When aspiring music students think of furthering their education, one of the first schools that come to mind is the Berklee College of Music in Boston, Massachusetts. Not only does Berklee turn out scores of professional musicians every year, many alumni have become famous recording artists. As VOA's Doug Levine tells us, Berklee, which recently capped its 60th academic year, is now one of the top destinations for international students.
Besides having a first-rate curriculum, Berklee College of Music has become a stepping stone for many wanting to enter the music business. Four-year degrees are offered in almost anything music-related, including Music Therapy, Film Scoring and Music Business.
The courses, its faculty, location and reputation have made it especially attractive to students from other countries, giving Berklee College of Music President Roger H. Brown a reason to ponder the school's future.
Coming to the Berklee from the private sector in 2004, Brown, a lifelong musician himself, says the influx of international students is having a definite impact in and out of the classroom.
"We have more international students than almost any other American college," he said. "Almost a quarter of our students come from other countries. Seventy-eight different countries are represented. In the first place, we have a very complicated, multicultural environment right here in Boston. So, to understand what our student's needs are and our faculty's needs are and create a culture that works for people who are trying to get a great education, understanding something about the world is critical. But maybe even more importantly, when you get different musical traditions merging and clashing and interacting, you get new ideas."
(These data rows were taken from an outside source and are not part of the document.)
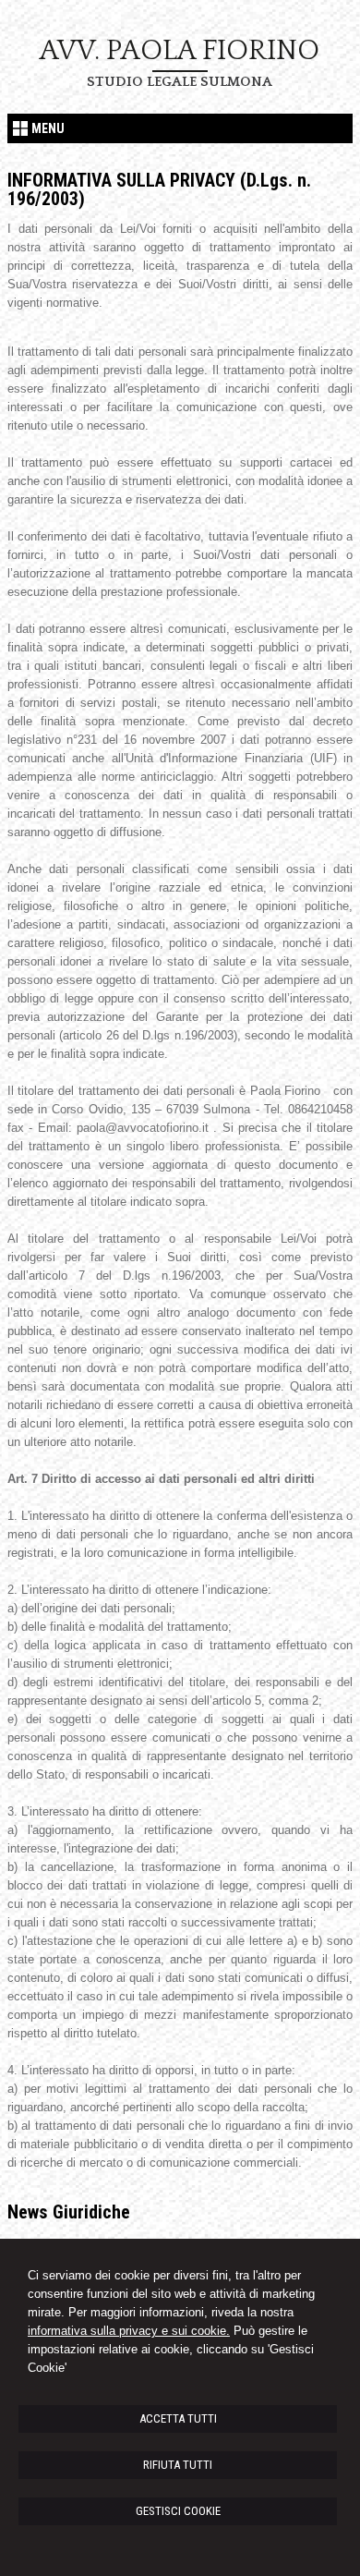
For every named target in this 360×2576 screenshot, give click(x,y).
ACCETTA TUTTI (178, 2418)
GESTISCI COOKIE (178, 2511)
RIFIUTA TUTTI (177, 2465)
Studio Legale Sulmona (179, 82)
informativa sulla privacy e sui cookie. (129, 2331)
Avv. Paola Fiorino (179, 51)
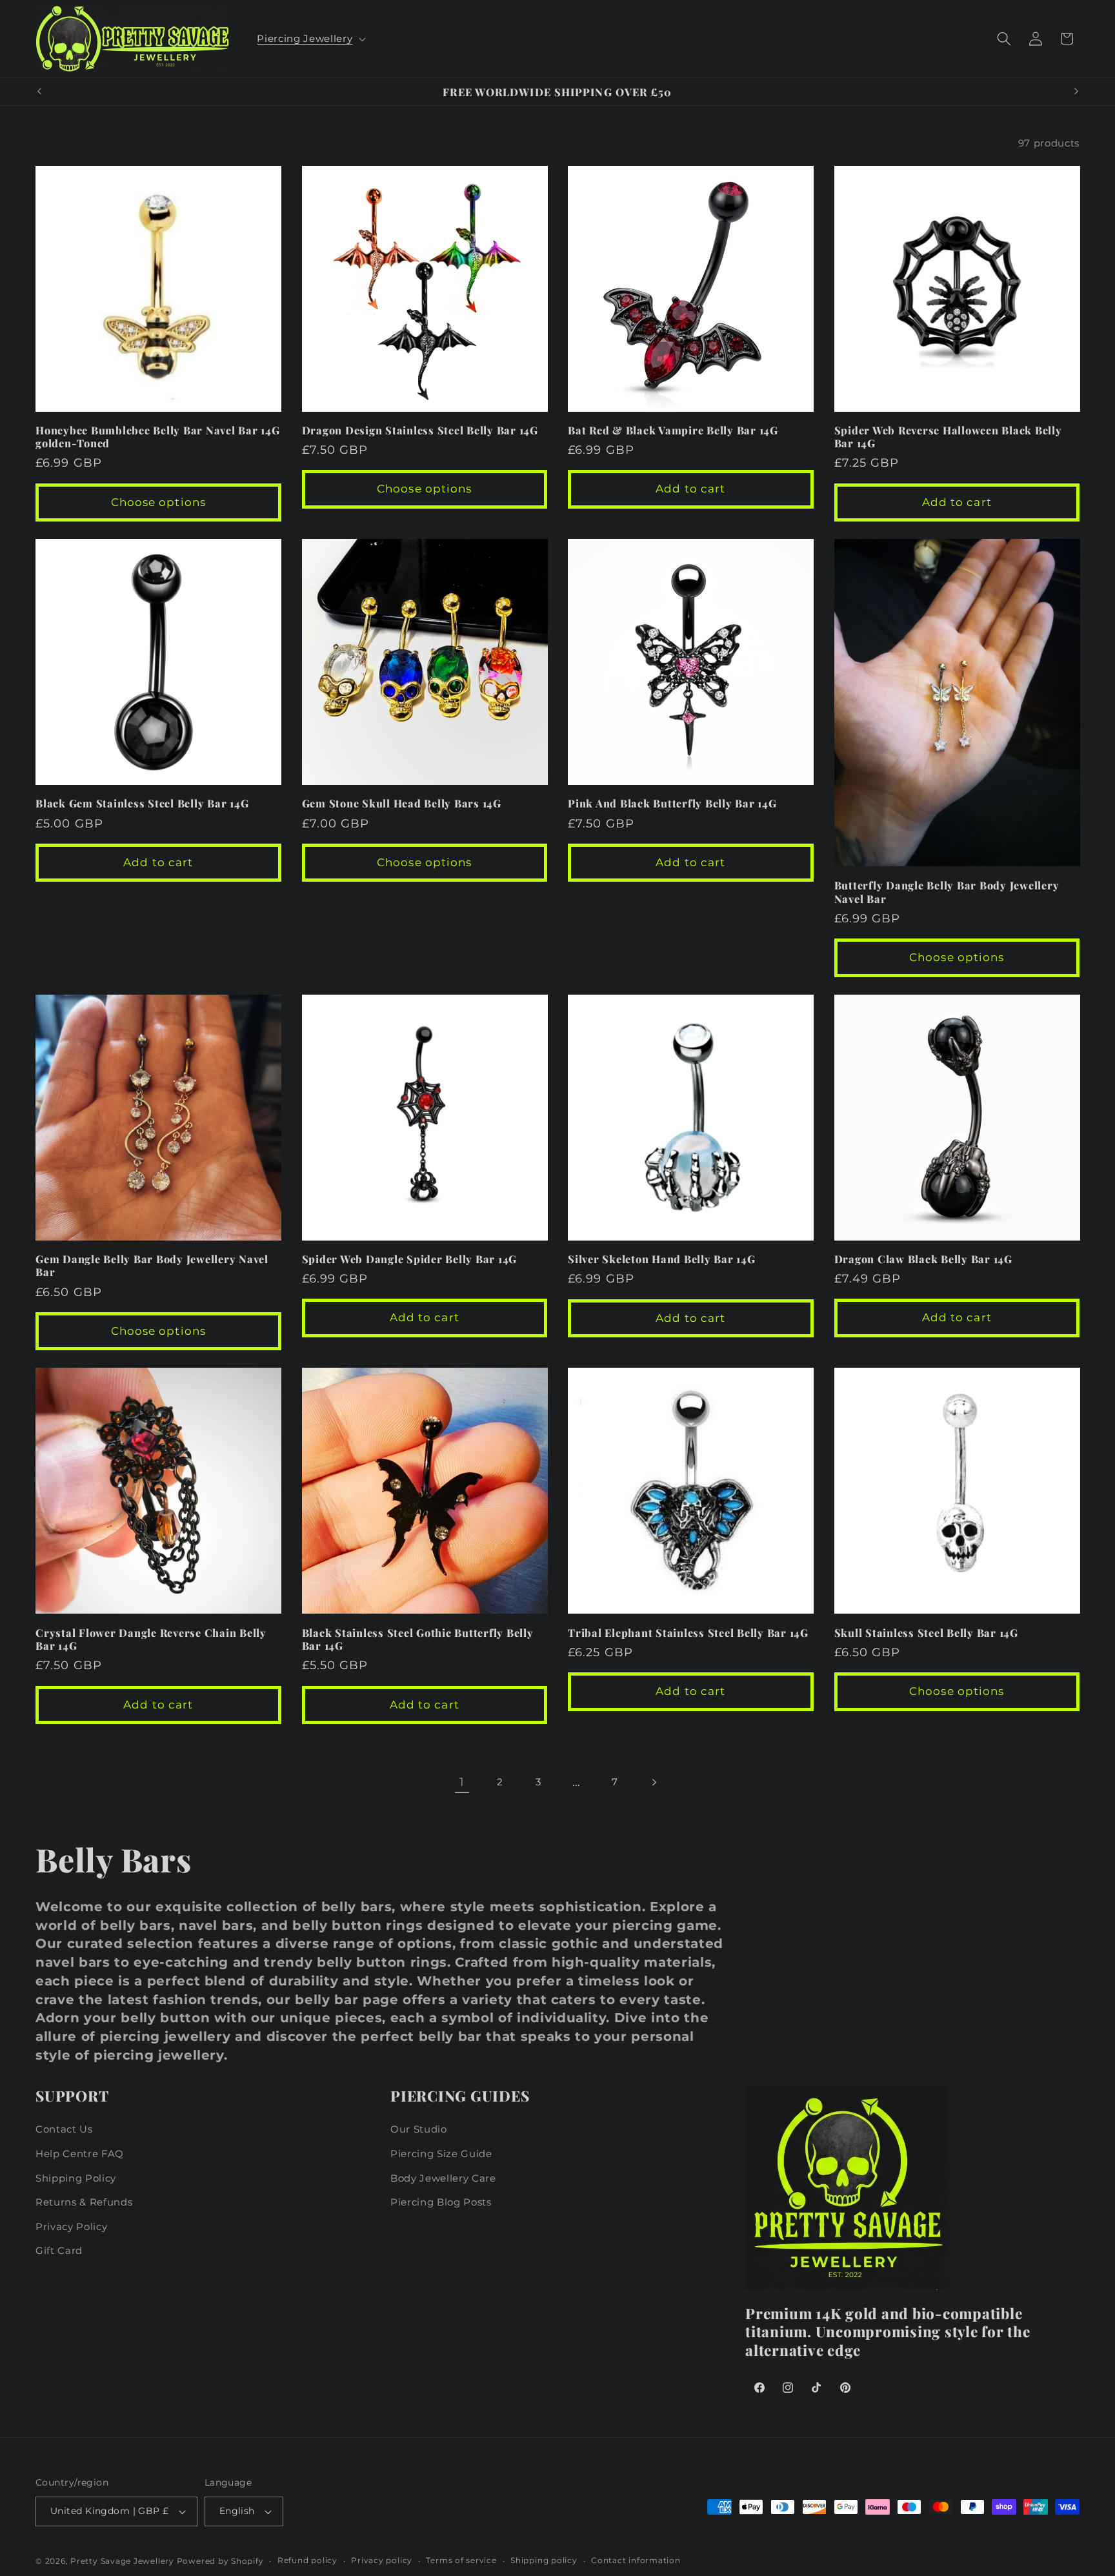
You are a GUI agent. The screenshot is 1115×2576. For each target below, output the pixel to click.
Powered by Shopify (220, 2561)
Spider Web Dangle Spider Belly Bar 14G (409, 1259)
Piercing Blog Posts (441, 2202)
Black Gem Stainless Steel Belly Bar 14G (141, 803)
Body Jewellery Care (443, 2178)
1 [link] (462, 1782)
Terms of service (461, 2561)
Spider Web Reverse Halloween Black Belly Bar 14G (948, 436)
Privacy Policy (71, 2226)
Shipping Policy (75, 2178)
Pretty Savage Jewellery (122, 2561)
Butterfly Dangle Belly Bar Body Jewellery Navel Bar (947, 891)
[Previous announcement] (39, 91)
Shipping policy (544, 2561)
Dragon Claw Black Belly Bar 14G (923, 1259)
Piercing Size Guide (441, 2153)
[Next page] (653, 1782)
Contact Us (64, 2129)
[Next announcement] (1076, 91)
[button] (310, 39)
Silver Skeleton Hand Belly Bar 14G (662, 1259)
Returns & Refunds (83, 2202)
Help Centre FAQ (79, 2153)
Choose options (158, 502)
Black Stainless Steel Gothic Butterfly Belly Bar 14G (418, 1639)
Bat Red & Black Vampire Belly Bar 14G (673, 430)
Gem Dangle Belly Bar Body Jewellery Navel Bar (151, 1265)
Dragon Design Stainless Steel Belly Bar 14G (420, 430)
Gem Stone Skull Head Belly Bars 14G (401, 803)
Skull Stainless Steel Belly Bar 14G (926, 1632)
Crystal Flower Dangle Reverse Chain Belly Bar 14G (150, 1639)
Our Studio (418, 2129)
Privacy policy (381, 2561)
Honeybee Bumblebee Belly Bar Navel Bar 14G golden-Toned (157, 436)
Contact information (636, 2561)
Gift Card (59, 2250)
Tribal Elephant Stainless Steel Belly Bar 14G (688, 1632)
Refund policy (307, 2561)
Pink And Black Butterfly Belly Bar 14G (672, 803)
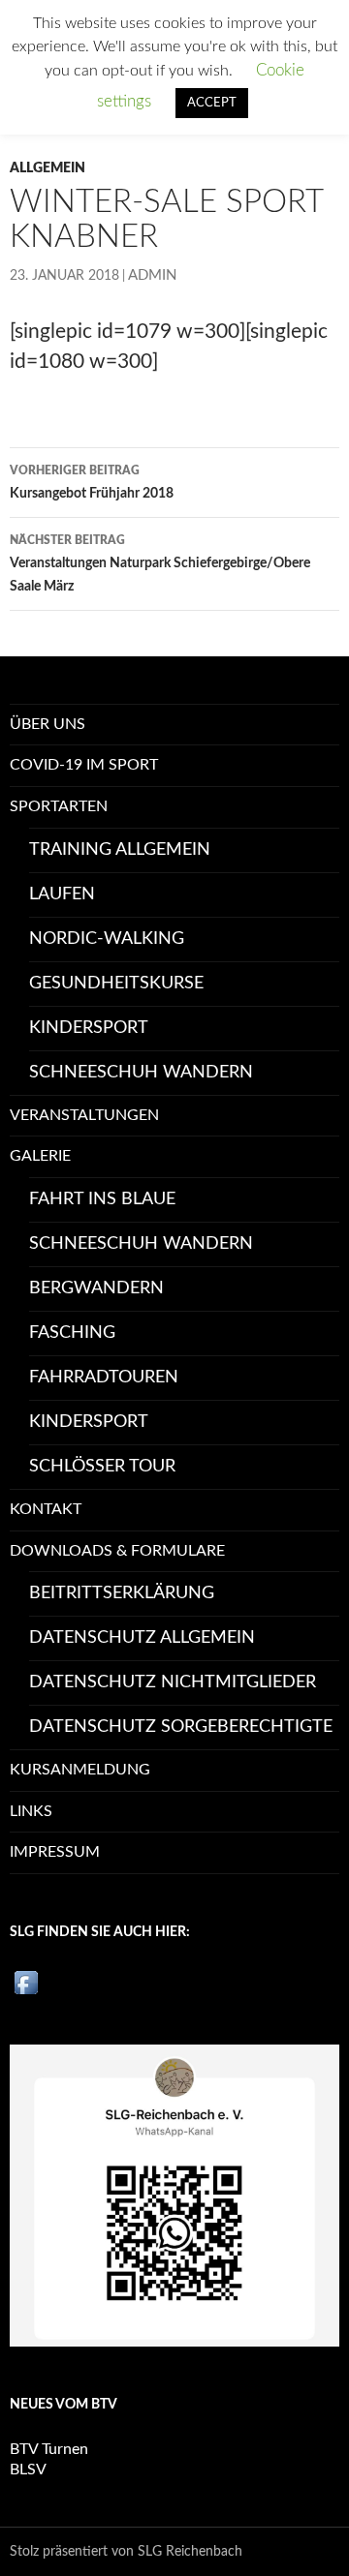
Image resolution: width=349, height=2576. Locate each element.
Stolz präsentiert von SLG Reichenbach (126, 2552)
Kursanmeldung (80, 1769)
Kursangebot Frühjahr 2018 (92, 482)
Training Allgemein (119, 850)
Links (31, 1811)
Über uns (47, 724)
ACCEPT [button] (212, 103)
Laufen (62, 894)
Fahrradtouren (103, 1377)
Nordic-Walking (106, 939)
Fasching (72, 1333)
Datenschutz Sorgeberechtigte (181, 1727)
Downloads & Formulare (117, 1551)
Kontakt (45, 1509)
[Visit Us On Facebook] (26, 1981)
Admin (152, 275)
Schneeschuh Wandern (141, 1072)
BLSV (28, 2469)
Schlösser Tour (102, 1466)
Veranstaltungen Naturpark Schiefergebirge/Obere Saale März (160, 563)
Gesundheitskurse (116, 983)
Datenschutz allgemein (142, 1638)
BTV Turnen (49, 2449)
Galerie (40, 1156)
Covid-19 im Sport (84, 765)
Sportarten (59, 806)
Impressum (55, 1852)
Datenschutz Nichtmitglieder (172, 1682)
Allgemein (47, 168)
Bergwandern (96, 1288)
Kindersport (88, 1028)
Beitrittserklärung (121, 1593)
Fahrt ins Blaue (102, 1199)
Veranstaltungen (84, 1115)
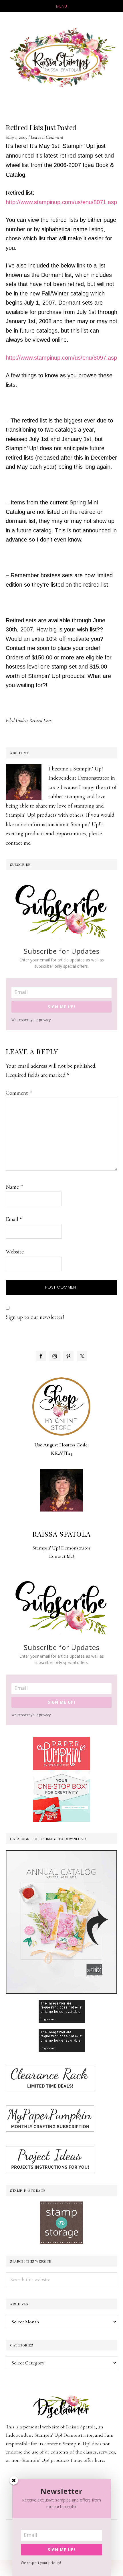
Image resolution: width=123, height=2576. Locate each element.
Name (14, 1187)
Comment (19, 1093)
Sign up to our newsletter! (35, 1317)
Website (15, 1251)
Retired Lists (40, 720)
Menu (61, 6)
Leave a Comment (47, 137)
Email (14, 1219)
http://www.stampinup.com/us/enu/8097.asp (61, 358)
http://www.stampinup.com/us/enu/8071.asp (61, 202)
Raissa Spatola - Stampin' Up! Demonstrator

Once known for its focus on jazz, drawing the likes of Quincy Jones, Gary Burton and Branford Marsalis, Berklee maintains its commitment to nurturing all styles of music. Roger Brown says one thing that won't change is its openness to new ideas.
"The secret sauce here is not one form of music or the other. It's about creating music," he said. "So whatever someone wants to create, we look at it as our job to help give them the tools and skills to realize their vision, to not dictate to them what genre they should like but to say, 'Here's how to unleash your creative abilities.'
"Some of the most exciting music that will be created in the 21st Century is likely not to be homegrown in America," he added. "It will be the fusion of a Brazilian trumpet player with a Chinese keyboard player who might meet here at Berklee, and create some new form of music that no one has even anticipated yet."
More than 800 Berklee College of Music graduates received degrees at the school's 2006 commencement. President Roger Brown presented four Honorary Doctor Of Music Degrees, including one to singer Melissa Etheridge who graduated from Berklee in 1980.